To date, the risk of adverse events associated with AM procedures in patients with AIRD was not estimated. There are studies regarding specific procedures in specific diseases (like tattooing in psoriasis or dermal fillers in scleroderma) [16, 30]. Systematic reviews are focused on procedures (like breast implants or dermal fillers) [34, 35]. A systematic review investigating adverse events of injectable fillers showed that events with poor prognosis are very rare, and the evidence certainty on the topic is low [34]. Further investigations in the field of AM and AIRD are needed. Thus, we recommend individual consulting before AM procedure with the rheumatologist to discuss the topics mentioned in Table 4.

Table 4 Key problems to discuss before esthetic procedure in patients with autoimmune inflammatory rheumatic diseases

Limitations

The number of patients in group 2 is relatively small, making it difficult to draw definite conclusions. Another important limitation lies in the fact that the information is based on patients’ reporting, not medical history. Rare and remote time adverse events may require that large cohort studies would be able to show potential correlation.

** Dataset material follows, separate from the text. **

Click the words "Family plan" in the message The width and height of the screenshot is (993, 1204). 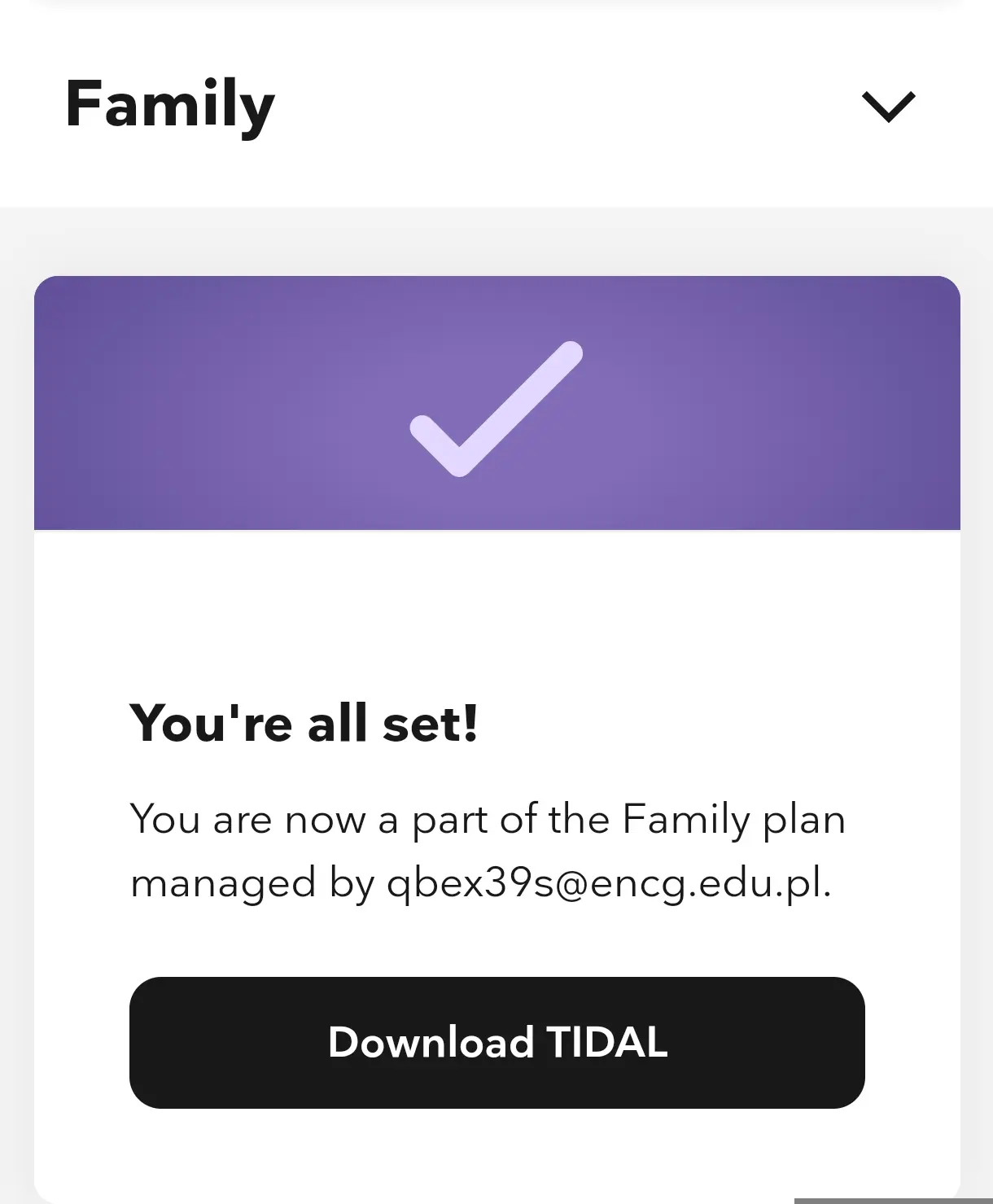point(734,820)
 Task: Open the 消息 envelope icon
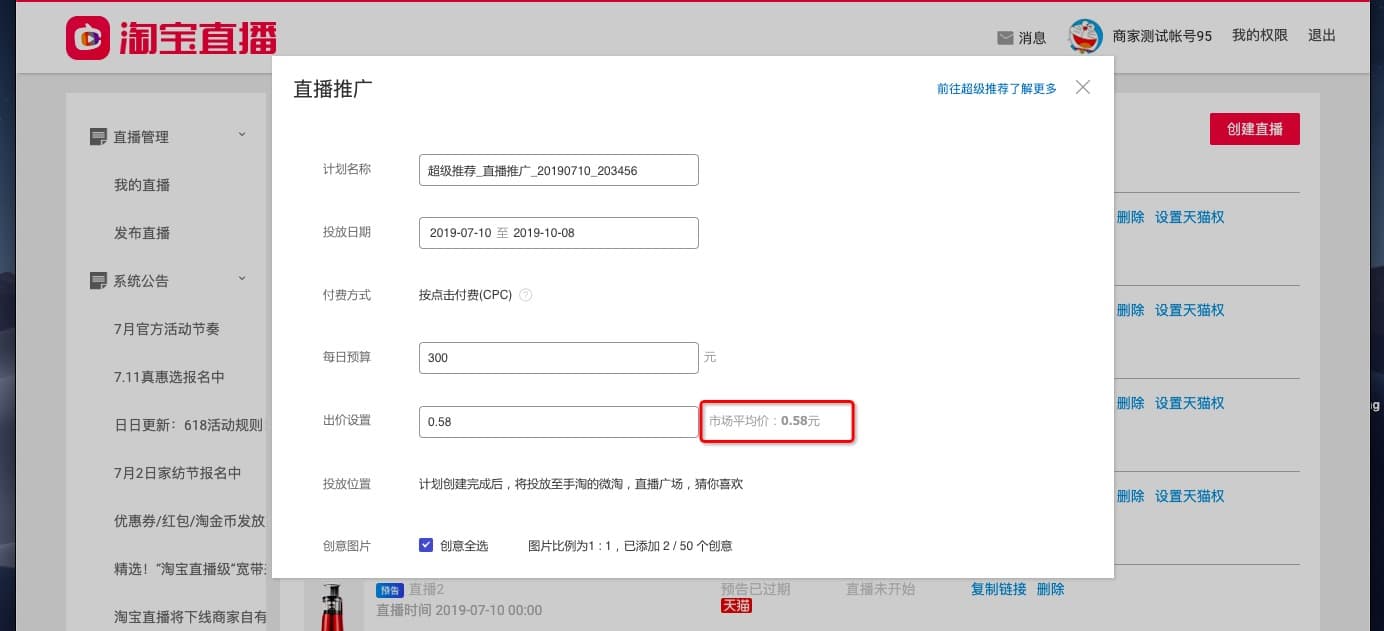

The strength of this survey is that it is the first such paper (after the PubMed literature review) that has attempted to evaluate the safety of AM procedures in patients treated with biologics.

Conclusion

In our study, the use of esthetic medicine procedures in patients with AIRD, including those treated with bDMARDs, was associated with a risk of mild site reactions. Most of the patients expressed satisfaction with the results of the AM procedure and they would like to repeat the procedure in the future. AM procedure timing should be planned during remission or low disease activity. Patients undergoing immunosuppressive treatment need special attention to avoid wound infections.